Collected data entries.
+ + + +
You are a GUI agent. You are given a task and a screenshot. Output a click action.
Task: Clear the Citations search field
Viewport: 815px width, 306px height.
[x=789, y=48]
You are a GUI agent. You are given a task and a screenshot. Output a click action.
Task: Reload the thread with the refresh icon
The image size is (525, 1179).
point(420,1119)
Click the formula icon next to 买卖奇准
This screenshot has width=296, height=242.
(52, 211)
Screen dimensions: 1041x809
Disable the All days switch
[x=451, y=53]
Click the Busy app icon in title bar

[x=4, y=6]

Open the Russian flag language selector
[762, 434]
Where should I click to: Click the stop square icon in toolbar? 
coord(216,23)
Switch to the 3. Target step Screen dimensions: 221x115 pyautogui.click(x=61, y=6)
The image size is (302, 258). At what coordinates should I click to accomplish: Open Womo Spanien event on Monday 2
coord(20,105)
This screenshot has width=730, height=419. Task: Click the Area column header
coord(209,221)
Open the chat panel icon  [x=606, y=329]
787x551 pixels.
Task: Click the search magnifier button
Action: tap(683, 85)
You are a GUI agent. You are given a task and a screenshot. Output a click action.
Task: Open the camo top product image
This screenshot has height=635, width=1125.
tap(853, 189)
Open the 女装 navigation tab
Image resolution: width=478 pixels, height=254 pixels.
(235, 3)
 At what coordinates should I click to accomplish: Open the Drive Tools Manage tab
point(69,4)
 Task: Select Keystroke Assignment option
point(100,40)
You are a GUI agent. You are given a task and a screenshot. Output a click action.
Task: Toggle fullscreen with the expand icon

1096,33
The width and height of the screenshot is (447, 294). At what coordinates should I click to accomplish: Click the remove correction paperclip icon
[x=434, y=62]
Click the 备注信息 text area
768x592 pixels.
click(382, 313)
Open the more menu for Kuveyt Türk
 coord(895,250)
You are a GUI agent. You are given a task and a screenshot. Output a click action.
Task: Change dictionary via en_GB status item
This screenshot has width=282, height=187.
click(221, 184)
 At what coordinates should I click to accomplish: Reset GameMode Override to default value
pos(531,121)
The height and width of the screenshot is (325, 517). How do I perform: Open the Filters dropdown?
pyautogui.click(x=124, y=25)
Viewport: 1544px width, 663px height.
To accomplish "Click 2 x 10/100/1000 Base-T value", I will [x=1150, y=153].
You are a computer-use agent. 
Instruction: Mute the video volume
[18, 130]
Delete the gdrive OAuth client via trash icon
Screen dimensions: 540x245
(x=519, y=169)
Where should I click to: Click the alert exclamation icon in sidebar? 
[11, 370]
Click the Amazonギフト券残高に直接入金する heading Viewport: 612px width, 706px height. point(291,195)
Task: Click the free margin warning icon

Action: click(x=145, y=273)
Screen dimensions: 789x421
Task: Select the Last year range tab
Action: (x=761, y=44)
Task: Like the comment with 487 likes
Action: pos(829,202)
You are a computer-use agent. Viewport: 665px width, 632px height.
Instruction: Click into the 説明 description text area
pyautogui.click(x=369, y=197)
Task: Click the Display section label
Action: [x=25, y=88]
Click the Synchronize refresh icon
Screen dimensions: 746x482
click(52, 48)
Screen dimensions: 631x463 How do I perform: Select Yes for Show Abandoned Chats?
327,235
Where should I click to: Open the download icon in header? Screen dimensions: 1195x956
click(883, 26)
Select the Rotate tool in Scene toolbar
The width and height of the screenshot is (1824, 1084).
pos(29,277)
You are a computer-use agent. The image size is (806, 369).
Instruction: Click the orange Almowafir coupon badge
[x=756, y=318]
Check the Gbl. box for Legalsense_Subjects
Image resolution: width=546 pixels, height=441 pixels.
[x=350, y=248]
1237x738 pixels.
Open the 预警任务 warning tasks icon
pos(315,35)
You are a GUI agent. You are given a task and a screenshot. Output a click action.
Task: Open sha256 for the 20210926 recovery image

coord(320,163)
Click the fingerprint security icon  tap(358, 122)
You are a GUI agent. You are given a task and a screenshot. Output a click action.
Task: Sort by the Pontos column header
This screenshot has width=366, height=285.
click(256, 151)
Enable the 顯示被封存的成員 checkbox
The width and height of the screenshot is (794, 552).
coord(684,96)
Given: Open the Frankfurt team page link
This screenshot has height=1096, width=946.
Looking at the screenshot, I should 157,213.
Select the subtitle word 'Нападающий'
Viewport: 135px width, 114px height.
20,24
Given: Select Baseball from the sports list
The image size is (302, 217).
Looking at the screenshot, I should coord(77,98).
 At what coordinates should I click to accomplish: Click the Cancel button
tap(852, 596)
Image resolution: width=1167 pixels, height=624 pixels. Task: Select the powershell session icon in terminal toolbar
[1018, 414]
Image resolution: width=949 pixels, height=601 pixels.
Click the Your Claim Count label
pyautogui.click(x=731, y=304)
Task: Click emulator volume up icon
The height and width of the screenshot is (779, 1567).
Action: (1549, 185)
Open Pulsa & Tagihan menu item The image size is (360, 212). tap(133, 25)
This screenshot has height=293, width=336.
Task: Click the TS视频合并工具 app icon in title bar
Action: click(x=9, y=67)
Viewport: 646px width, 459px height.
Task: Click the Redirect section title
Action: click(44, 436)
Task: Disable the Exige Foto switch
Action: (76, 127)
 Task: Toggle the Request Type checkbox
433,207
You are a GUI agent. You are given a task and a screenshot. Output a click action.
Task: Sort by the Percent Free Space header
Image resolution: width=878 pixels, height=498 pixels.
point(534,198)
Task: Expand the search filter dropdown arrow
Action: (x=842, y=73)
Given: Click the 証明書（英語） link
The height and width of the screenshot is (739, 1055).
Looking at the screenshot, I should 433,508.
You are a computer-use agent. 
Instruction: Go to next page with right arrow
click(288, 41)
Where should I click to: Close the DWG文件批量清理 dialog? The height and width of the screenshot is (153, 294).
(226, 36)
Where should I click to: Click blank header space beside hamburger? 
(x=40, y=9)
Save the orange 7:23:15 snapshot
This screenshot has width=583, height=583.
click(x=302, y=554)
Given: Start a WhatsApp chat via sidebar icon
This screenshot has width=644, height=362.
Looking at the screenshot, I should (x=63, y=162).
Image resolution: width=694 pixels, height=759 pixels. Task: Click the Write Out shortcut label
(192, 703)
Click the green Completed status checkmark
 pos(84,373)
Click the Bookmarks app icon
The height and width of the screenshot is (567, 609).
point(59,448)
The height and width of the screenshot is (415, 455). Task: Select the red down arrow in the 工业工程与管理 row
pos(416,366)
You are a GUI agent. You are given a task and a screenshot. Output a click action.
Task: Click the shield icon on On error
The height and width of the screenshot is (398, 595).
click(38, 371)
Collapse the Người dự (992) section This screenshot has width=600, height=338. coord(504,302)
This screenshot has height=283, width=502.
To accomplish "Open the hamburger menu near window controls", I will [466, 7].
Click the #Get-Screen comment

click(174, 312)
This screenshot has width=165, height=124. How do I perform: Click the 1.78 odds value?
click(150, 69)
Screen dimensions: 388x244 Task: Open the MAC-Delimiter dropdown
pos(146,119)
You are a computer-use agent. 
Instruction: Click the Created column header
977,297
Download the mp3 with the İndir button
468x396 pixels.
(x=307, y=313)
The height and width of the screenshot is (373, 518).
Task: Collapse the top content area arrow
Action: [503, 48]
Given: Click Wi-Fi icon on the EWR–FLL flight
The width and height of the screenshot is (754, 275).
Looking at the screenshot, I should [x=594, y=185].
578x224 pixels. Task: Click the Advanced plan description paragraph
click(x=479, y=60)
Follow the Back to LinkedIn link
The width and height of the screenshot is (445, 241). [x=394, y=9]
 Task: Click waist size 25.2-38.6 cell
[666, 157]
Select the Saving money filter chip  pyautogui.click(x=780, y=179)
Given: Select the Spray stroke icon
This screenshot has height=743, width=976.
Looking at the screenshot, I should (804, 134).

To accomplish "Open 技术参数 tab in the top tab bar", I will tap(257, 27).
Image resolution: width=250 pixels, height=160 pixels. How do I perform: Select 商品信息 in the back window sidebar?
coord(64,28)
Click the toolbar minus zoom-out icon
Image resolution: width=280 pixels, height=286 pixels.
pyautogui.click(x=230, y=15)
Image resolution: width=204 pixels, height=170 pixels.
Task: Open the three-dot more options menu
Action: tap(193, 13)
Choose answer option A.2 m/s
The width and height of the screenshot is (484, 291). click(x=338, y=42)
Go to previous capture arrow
+ + + +
Problem description. In the records above, return precisely the line containing "The width and height of the screenshot is (754, 275)." and each line that comes after it, up to the final one.

Result.
The width and height of the screenshot is (754, 275).
Looking at the screenshot, I should [x=594, y=185].
578x224 pixels. Task: Click the Advanced plan description paragraph
click(x=479, y=60)
Follow the Back to LinkedIn link
The width and height of the screenshot is (445, 241). [x=394, y=9]
 Task: Click waist size 25.2-38.6 cell
[666, 157]
Select the Saving money filter chip  pyautogui.click(x=780, y=179)
Given: Select the Spray stroke icon
This screenshot has height=743, width=976.
Looking at the screenshot, I should (804, 134).

To accomplish "Open 技术参数 tab in the top tab bar", I will tap(257, 27).
Image resolution: width=250 pixels, height=160 pixels. How do I perform: Select 商品信息 in the back window sidebar?
coord(64,28)
Click the toolbar minus zoom-out icon
Image resolution: width=280 pixels, height=286 pixels.
pyautogui.click(x=230, y=15)
Image resolution: width=204 pixels, height=170 pixels.
Task: Open the three-dot more options menu
Action: tap(193, 13)
Choose answer option A.2 m/s
The width and height of the screenshot is (484, 291). click(x=338, y=42)
Go to previous capture arrow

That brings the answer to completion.